He confided to friends in the fall of 2020 that he thought Donald J. Trump was going “increasingly mad” and would be “a danger” in a second term — and happily predicted that by the end of that year, “Trump will be becoming irrelevant.” Two years later, he backed Mr. Trump’s chief rival in the Republican primaries, Gov. Ron DeSantis, bestowing Mr. DeSantis with the brute-force promotional heft that only he could deliver.
But on Tuesday, Rupert Murdoch, the recently retired global media titan, was in Milwaukee to take his place among the rank-and-file Republican faithful. And with that, he became one of the most prominent one-time Trump detractors to line up behind the former president and join a convention that has doubled as a resounding show of Republican unity.
Mr. Murdoch, 93, has not been a regular at conventions. And his attendance here was, in its way, another extraordinary turn in his contorted relationship with Mr. Trump, whose unshakable hold over the audience of Mr. Murdoch’s major cable network, Fox News, has kept Mr. Murdoch yoked to the former president for the better part of the past decade.
The relationship between Mr. Murdoch and Mr. Trump broke hard and seemingly inexorably in late 2020. Fox News became the first network to declare Mr. Trump had lost Arizona, and refused to reverse the call when Mr. Trump’s family and strategists insisted victory there was still in hand.
Fox’s Trump-loving audience initially punished the network by briefly taking its ratings elsewhere — and, in some cases, joining in chants of “Fox News Sucks!” at rallies and protests.
But Mr. Murdoch and his Fox News team began winning them back after offering more coverage promoting Mr. Trump’s stolen-election lies. Then the company paid dearly for it, with a record-high defamation settlement of $787 million to the voting machine company at the center of the conspiracy theories, Dominion Voting Systems.

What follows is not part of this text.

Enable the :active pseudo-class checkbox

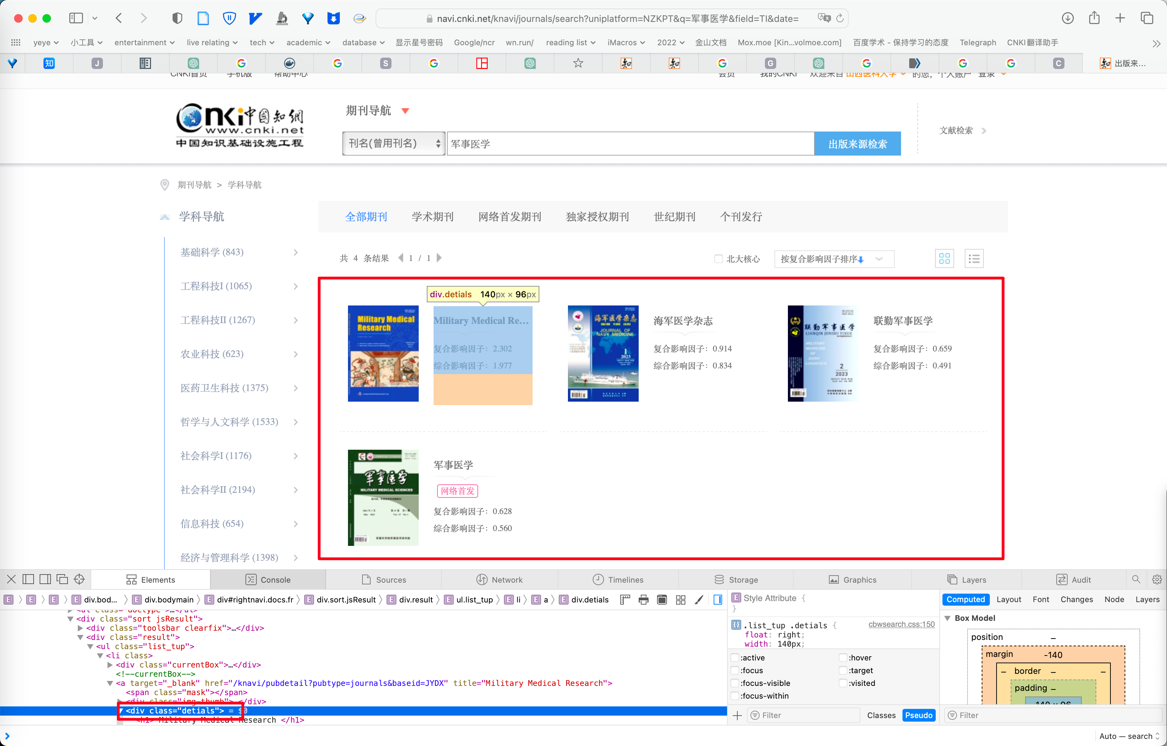click(x=735, y=657)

The Dominion case also led to the public exposure of several embarrassing text messages in which Mr. Murdoch lacerated Mr. Trump. Mr. Trump has responded in kind, at one point writing on Truth Social that Mr. Murdoch was a “MAGA hating globalist” — one who was “abetting THE DESTRUCTION OF AMERICA.”
But as Mr. Murdoch also acknowledged in the Dominion case, his audience was enamored with Mr. Trump, and in the long run doing anything to antagonize him “would be stupid.”
The two had not been in touch since the 2020 election until a couple of months ago, when Mr. Murdoch shared his enthusiasm for Gov. Doug Burgum of North Dakota as Mr. Trump’s running mate, according to a person briefed on their conversation.
On a recent appearance on the podcast of Clay Travis and Buck Sexton, Mr. Trump indicated that the two had spoken more since.
“I speak with Rupert Murdoch a lot,” Mr. Trump said, adding, “He’s 100 percent sharp — he’s as sharp as a tack.”
That does not mean that Mr. Trump is taking all of Mr. Murdoch’s advice. Mr. Trump chose Senator J.D. Vance as his running mate, leaving Mr. Burgum at alter. And, on the first night of the convention, when Mr. Trump surprised delegates by taking his place in the hall, he took a seat beside Tucker Carlson, the former Fox News host, who was forced out last year and has eviscerated the network since leaving.
On Tuesday, Mr. Trump’s son, Donald Trump Jr., went after Fox News and Mr. Murdoch, telling Axios, “There was a time where if you wanted to survive in the Republican Party, you had to bend the knee to him or to others.” He added, “I don’t think that’s the case anymore.”
The younger Mr. Trump also said that he had been blacklisted by Fox. The company noted that he was to appear on Fox & Friends on Wednesday, and had been interviewed on the network this week.